What makes a scene? No one knows for sure. In Austin it's the mystique. In New York and L.A., it's the mass of population. In Chicago and New Orleans, it's the history.
In this town, we're still figuring that equation out. Sometimes it works and sometimes, well . . . One thing that is working is the Valley's recording industry. Bands and solo musicians continue to crank out tapes, records and CDs. For the third time since the beginning of the year, Sun Tracks presents a review of what's new on the local recorded music scene.
As always, we didn't get to everyone, but never fear, the next local roundup is already in the works. Everything reviewed here should be for sale at local record stores. If not, ask about it. If you or your band has a tape, record or CD, send it to us and we'll include it in the next roundup.
FISH KARMA teddy in the sky with magnets
Neither animal, nor vegetable, nor mineral, nor scaly, gill-sucking thing that goes bump in the night, Fish Karma has teamed up with the only other person on the planet who can understand him, Mojo Nixon, to record what Fish's many fans (eleven, not counting family) are classifying as an album.
A longtime societal prognosticator, stalker of fads, evil-eyed editorializer and all around smart ass, the Tucson-based Fish is Pete Seeger's evil twin. His guitar is deliberately out of tune, he talks instead of sings, and if you're a sacred cow, particularly an artistic one, look out. When it comes to drawing telling portraits and whipping out the wicked blade of satire, Fish doesn't miss.
In "An Artist's Lament," for instance, he scores a direct hit on the 1991 tortured artiste mindset, "I think I'll put on my black clothing and go downtown and sit in a dimly lit, overpriced cafe and scribble in my notepad."
And then there's the opener, "Swap Meet Woman."
Combing the swap meet for some bargain "lovin'," Fish spies her: "There's one now, Lord/She's vicious and she's mean/Sittin' under a Confederate flag/And swiggin' Jim Beam." A Mary Kay cosmetics saleswoman who uses Tater Tots and Summit wine to get her through the winter nights, Fish's beauty comes at a price. Turns out that he has to share his prize: "She dances topless out at Elmer's Pub on I-10/Her cellulite and press-on nails draw lust in the hearts of men/She shimmies and shakes to her favorite Bob Seger tune/Catches cigarettes from all the alcoholics in the room."
Although it's a little localized--how many people in Connecticut will get the joke?--this one's an all-Fish classic.
Some of the other highlights contained in this slim but powerful jewel box are "Baby, Let's Be Methodists Tonight," "She Is the Mammal" (a love song), and "Die Like a Dog." Mojo and Tucson pal Al Perry lend able instrumental assistance, but it's Fish's deranged vision that makes this a cracked classic.--Robert Baird
(Sound Designs of Arizona)
Guitarist Stephen Paul, or Esteban, as he claims he was nicknamed by Andres Segovia, mixes new-age leanings with classical-guitar music.
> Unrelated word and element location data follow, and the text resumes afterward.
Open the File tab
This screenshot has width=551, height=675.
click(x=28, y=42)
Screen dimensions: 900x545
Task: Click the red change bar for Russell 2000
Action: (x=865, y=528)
The latter influence wins every time and becomes the measure of what is either dull or outstanding on Duende.
Both the title cut and a number called "River of Man" are feather-light portions of decaf flamenco music that leave the listener frustrated--Esteban's command of the guitar guarantees he could present the real thing if he wanted. Without the strong melodies and complexities of genuine Spanish classical music, both cuts become merely directionless chord thrashing.
Esteban rectifies the problem when he includes Bach's Preludio in D and Lauro's Valse Criollo. The pieces not only supply what's been missing melodically, but also prove what a great guitarist Esteban can be when wrestling with heavyweight material.
Esteban's sandwiching of classical selections between his own writing invites harsh comparisons. But the contrast also shows how Esteban's knowledge of great music sometimes assists him in turning out potent new-age sounds like his composition "Mesopotamia." Here the guitarist interweaves his flamenco flash with a distinct melody and fitting instrumental support from labelmates Mirage. Serious music fans will appreciate how the song's greater intricacies resemble standard classical-guitar writing.
With its mix of gems and clinkers, Duende makes for an interesting lesson on new-age music's major weakness. On one disc, the listener can hear Esteban showcase the appreciable difference between songs with direction and rambling mood music.--Dave McElfresh
Jim DeBlois is to world-beat what UB40 is to reggae: a tame, speciously ethnic alternative to the real thing.
The world-beat lite offered up by DeBlois--an inarguably talented singer and guitarist--isn't unlistenable. The Jamaican riddims on "Jimbawe" and "Meanwhile in St. George" may be ersatz, but they're still reasonably alluring. You can imagine these tunes being played at a yuppie's Caribbean-theme barbeque. Something to listen to while nibbling on jerked shrimp.